"I was born on September 27, 1918, the second of five children"
About this Quote
The context does a lot of work quietly. September 1918 is the hinge between catastrophe and aftermath: the closing stretch of World War I, the year of the influenza pandemic, the start of a century that would yoke physics to war, and war to politics. For a British scientist who would later become a central figure in radio astronomy and an outspoken critic of nuclear weapons, the birth date lands like an unspoken prologue to a life lived under the long shadow of mobilized science. It signals: I am a product of the modern era, with all its machinery and moral debts.

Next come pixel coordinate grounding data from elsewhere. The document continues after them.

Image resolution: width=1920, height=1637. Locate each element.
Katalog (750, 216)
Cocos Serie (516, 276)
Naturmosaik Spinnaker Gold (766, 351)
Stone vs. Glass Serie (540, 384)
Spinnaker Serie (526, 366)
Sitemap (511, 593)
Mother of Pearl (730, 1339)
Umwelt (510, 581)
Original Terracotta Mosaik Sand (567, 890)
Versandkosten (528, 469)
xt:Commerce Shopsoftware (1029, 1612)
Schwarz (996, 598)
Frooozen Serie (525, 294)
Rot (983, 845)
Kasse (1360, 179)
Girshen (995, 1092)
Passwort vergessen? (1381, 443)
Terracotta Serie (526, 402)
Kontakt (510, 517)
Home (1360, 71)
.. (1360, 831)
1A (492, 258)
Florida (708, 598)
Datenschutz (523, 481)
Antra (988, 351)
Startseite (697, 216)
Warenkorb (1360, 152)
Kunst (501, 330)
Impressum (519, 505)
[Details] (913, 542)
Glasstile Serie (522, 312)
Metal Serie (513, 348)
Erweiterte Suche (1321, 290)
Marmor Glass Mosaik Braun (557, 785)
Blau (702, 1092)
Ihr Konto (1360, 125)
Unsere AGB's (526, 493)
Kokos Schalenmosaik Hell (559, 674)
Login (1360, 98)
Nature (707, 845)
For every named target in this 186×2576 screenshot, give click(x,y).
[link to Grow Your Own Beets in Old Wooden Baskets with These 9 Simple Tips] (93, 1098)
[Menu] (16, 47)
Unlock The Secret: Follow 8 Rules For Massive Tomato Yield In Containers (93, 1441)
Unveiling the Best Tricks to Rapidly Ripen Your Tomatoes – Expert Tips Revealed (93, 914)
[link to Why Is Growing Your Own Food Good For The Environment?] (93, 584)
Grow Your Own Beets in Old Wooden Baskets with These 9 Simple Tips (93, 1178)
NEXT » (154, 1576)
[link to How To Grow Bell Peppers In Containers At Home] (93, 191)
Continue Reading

“The second of five children” adds a social texture without sentimentality. It hints at a household where resources, attention, and responsibility were distributed, not lavished. Second-born is a role: close enough to the oldest to feel expectations, far enough to learn negotiation. Subtextually, it frames Ryle as someone shaped by systems, not exceptionalism - an origin story compatible with a career built on collaboration, instruments, and institutions rather than lone-genius mythology.
Quote Details
| Topic | Family |
|---|---|
| Source | Help us find the source |
| Cite |
Citation Formats
APA Style (7th ed.)
Ryle, Martin. (2026, January 16). I was born on September 27, 1918, the second of five children. FixQuotes. https://fixquotes.com/quotes/i-was-born-on-september-27-1918-the-second-of-134158/
Chicago Style
Ryle, Martin. "I was born on September 27, 1918, the second of five children." FixQuotes. January 16, 2026. https://fixquotes.com/quotes/i-was-born-on-september-27-1918-the-second-of-134158/.
MLA Style (9th ed.)
"I was born on September 27, 1918, the second of five children." FixQuotes, 16 Jan. 2026, https://fixquotes.com/quotes/i-was-born-on-september-27-1918-the-second-of-134158/. Accessed 12 Feb. 2026.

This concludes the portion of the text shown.